August 17, 2023

tFileInputDelimited – Docs for ESB 5.x

tFileInputDelimited

tFileInputDelimited.png

tFileInputDelimited properties

Component family

File/Input

 

Function

tFileInputDelimited reads a given
file row by row with simple separated fields.

If you have subscribed to one of the Talend solutions with Big Data, you are
able to use this component in a Talend Map/Reduce Job to generate
Map/Reduce code. For further information, see tFileInputDelimited in Talend
Map/Reduce Jobs
.

Purpose

Opens a file and reads it row by row to split them up into fields
then sends fields as defined in the Schema to the next Job
component, via a Row link.

Basic settings

Property type

Either Built-in or Repository.

 

 

Built-in: No property data stored
centrally.

 

 

Repository: Select the repository
file where the properties are stored. The fields that follow are
completed automatically using the data retrieved.

 

File Name/Stream

File name: Name and path of the
file to be processed.

Stream: The data flow to be
processed. The data must be added to the flow in order for tFileInputDelimited to fetch these data
via the corresponding representative variable.

This variable could be already pre-defined in your Studio or
provided by the context or the components you are using along with
this component; otherwise, you could define it manually and use it
according to the design of your Job, for example, using tJava or tJavaFlex.

In order to avoid the inconvenience of hand writing, you could
select the variable of interest from the auto-completion list
(Ctrl+Space) to fill the
current field on condition that this variable has been properly
defined.

Related topic to the available variables: see Talend Studio User Guide

 

Row separator

Enter the separator used to identify the end of a row.

 

Field separator

Enter character, string or regular expression to separate fields for the transferred
data.

 

CSV options

Select this check box to include CSV specific parameters such as
Escape char and Text enclosure.

 

Header

Enter the number of rows to be skipped in the beginning of file.

Note

When using the dynamic schema feature, the first row of the
input file will be read as the header row whether the Header value is set to 0 or to 1. If
you want to use another row as the header row, set the Header value accordingly.

For further information about dynamic schemas, see
Talend Studio User
Guide
.

 

Footer

Number of rows to be skipped at the end of the file.

 

Limit

Maximum number of rows to be processed. If Limit = 0, no row is
read or processed.

 

Schema and Edit
Schema

A schema is a row description, it defines the number of fields to
be processed and passed on to the next component. The schema is
either Built-in or stored remotely
in the Repository.

Click Edit schema to make changes to the schema. If the
current schema is of the Repository type, three options are
available:

  • View schema: choose this option to view the
    schema only.

  • Change to built-in property: choose this option
    to change the schema to Built-in for local
    changes.

  • Update repository connection: choose this option to change
    the schema stored in the repository and decide whether to propagate the changes to
    all the Jobs upon completion. If you just want to propagate the changes to the
    current Job, you can select No upon completion and
    choose this schema metadata again in the [Repository
    Content]
    window.

Note that if the input value of any non-nullable primitive field is null, the row of
data including that field will be rejected.

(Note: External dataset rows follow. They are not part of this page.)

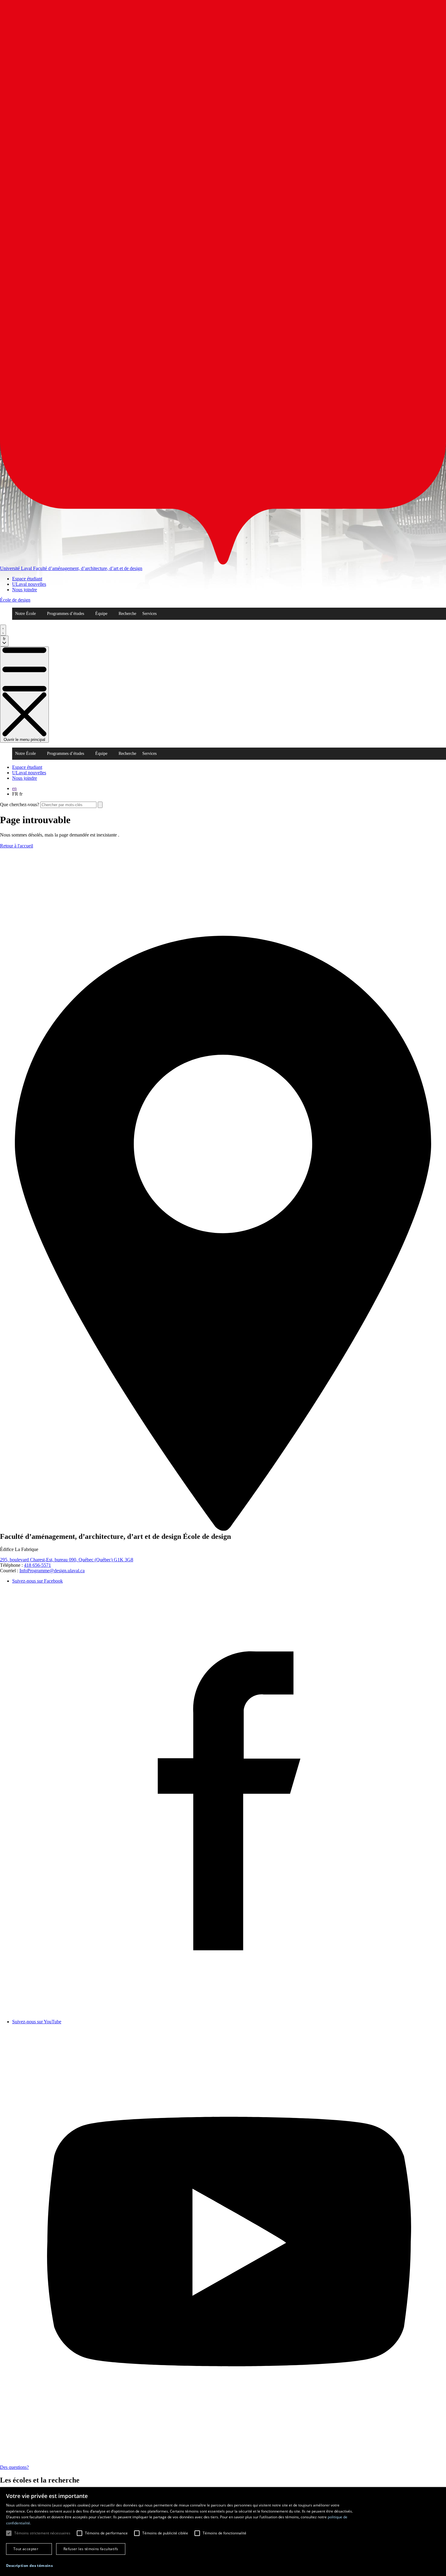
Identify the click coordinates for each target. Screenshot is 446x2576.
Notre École (25, 613)
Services (149, 613)
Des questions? (14, 2467)
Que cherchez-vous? (19, 804)
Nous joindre (24, 589)
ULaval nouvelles (29, 584)
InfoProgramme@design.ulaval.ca (52, 1570)
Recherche (127, 613)
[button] (29, 2565)
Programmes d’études (65, 613)
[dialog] (223, 2531)
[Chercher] (3, 630)
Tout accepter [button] (25, 2548)
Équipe (101, 613)
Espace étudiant (27, 578)
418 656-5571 (37, 1565)
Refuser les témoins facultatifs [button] (90, 2548)
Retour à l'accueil (16, 845)
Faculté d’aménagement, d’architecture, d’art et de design (87, 568)
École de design (15, 599)
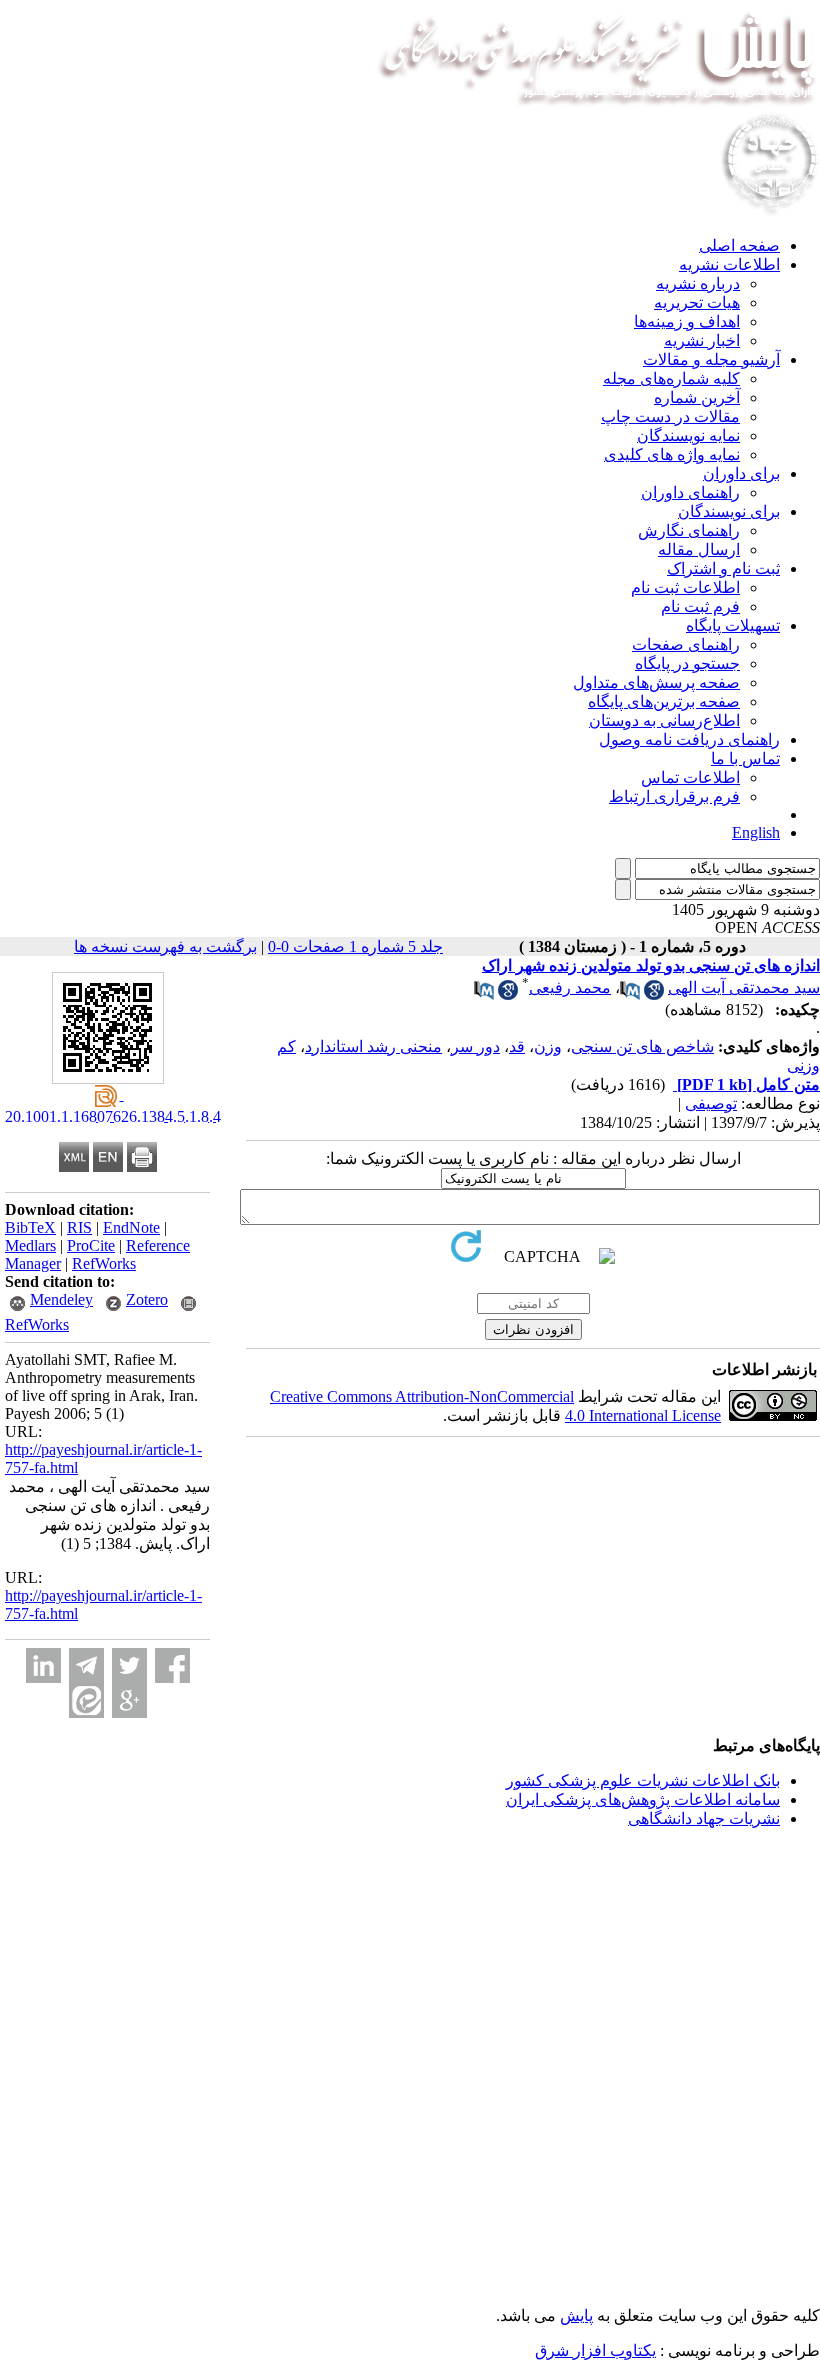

This component offers the advantage of the dynamic schema feature. This allows you to
retrieve unknown columns from source files or to copy batches of columns from a source
without mapping each column individually. For further information about dynamic schemas,
see Talend Studio
User Guide.

This dynamic schema feature is designed for the purpose of retrieving unknown columns
of a table and is recommended to be used for this purpose only; it is not recommended
for the use of creating tables.

Warning

When using the dynamic schema feature, the dynamic column does
not contain the actual column names of the input file. If you
want your output flow to include the actual column names, make
sure that your input file has a header row and the Header value is set properly.

 

 

Built-in: The schema will be
created and stored locally for this component only. Related topic:
see Talend Studio User Guide.

 

 

Repository: The schema already
exists and is stored in the Repository, hence can be reused in
various projects and Job flowcharts. Related topic: see
Talend Studio User
Guide
.

 

Skip empty rows

Select this check box to skip the empty rows.

 

Uncompress as zip file

Select this check box to uncompress the input file.

 

Die on error

Select this check box to stop the execution of the Job when an error occurs.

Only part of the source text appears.